Like the others, I, too, was once free but now am trapped. For whatever reason I choose to lend my powers, that's my business. Was it intentional? Was it accidental? Was it a punishment? The reasons for a kami's dealings are no business of humanity, and we perform actions which mortals may question.

Let them question. I will not answer.

Rather, I will lend my destructive power over sound to the one who raises me to their lips. If they kiss me—I shall sing, and be it harmonious or discordant, it will inevitably invoke destruction upon their victim.

Yet centuries have passed. I am shrouded in darkness, buried beneath rubble. I have not been kissed for hundreds of years, and I long to see the light of day once more. I sit here patiently, enduring my bonds, waiting to be found once more. It is not the solitude, or the darkness, or the absence of touch which bothers me.

It is the silence.

The silence is deafening.

Centuries of deafening silence, sitting still, patiently waiting, yet yearning to be found.

Agonizing.

And yet I wait.

For I am patient. I bide my time. I shall sing once more. I am Fukyo Waon.

I am Kougan Anki.

For hundreds of years, I have traveled. Wrapped in oiled cloths, hung upon a wall, even once or twice ingloriously used to execute a high-ranking noble. The taste of blood was something of a shock, after such a lengthy time of disuse. The memories it brought back!
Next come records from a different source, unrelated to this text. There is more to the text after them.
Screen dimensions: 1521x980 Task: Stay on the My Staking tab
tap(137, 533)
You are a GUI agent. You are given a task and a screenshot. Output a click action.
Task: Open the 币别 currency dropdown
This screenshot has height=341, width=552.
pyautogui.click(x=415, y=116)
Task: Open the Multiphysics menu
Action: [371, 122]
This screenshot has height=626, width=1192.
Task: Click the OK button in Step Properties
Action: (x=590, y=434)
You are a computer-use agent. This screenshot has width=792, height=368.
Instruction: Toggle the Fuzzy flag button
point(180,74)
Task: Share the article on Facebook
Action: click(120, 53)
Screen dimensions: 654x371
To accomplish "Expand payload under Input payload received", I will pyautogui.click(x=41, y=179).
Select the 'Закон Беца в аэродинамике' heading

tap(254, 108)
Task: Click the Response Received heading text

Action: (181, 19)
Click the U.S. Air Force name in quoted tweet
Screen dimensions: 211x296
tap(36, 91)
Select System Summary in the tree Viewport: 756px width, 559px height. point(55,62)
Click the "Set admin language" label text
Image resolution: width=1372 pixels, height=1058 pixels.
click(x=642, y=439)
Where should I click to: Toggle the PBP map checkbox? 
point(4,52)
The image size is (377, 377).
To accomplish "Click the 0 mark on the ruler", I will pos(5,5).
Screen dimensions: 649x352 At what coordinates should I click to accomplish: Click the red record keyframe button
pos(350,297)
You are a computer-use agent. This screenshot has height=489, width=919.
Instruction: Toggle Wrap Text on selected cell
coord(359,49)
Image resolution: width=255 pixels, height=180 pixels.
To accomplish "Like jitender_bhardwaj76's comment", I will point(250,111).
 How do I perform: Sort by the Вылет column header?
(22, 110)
Is death good? Is death bad? It can be argued either way. I don't care, as I'm immortal. It's a non-issue for me. But death is inevitable, and should I be blamed for hurrying it along for some mortal? After all, it is not the end; it is merely the bridge to something else.

After such lengthy disuse, I find it good to find myself in the hands of a capable person, pulled back once more to my true use. Someone was finally clever enough to get past my first form once more. It brings back memories of the last person I could truly call "Master", for a mere owner is not necessarily a master of anything.

He is young. All mortals are young to me; there is no way of expressing the amount of time I have existed. I myself am timeless. But I find this boy intriguing, and I look forward to personally following his growth.

For I myself am never old, never young. I merely exist. I am Kougan Anki.

I am Shiki Gami.

Once upon a time, I was a free-roaming spirit. That was yesterday. In a moment, I was bound to a small sphere.

For a few hours, I watched from that sphere. A score of men laid claim to that sphere, and I watched them wither and die in succession.

For a few brief seconds, I was enclosed within the chest of a young girl, before being withdrawn once more into the light of day.

And today, I am free once more.

I am a free-roaming spirit. I am eternal. I am Shiki Gami.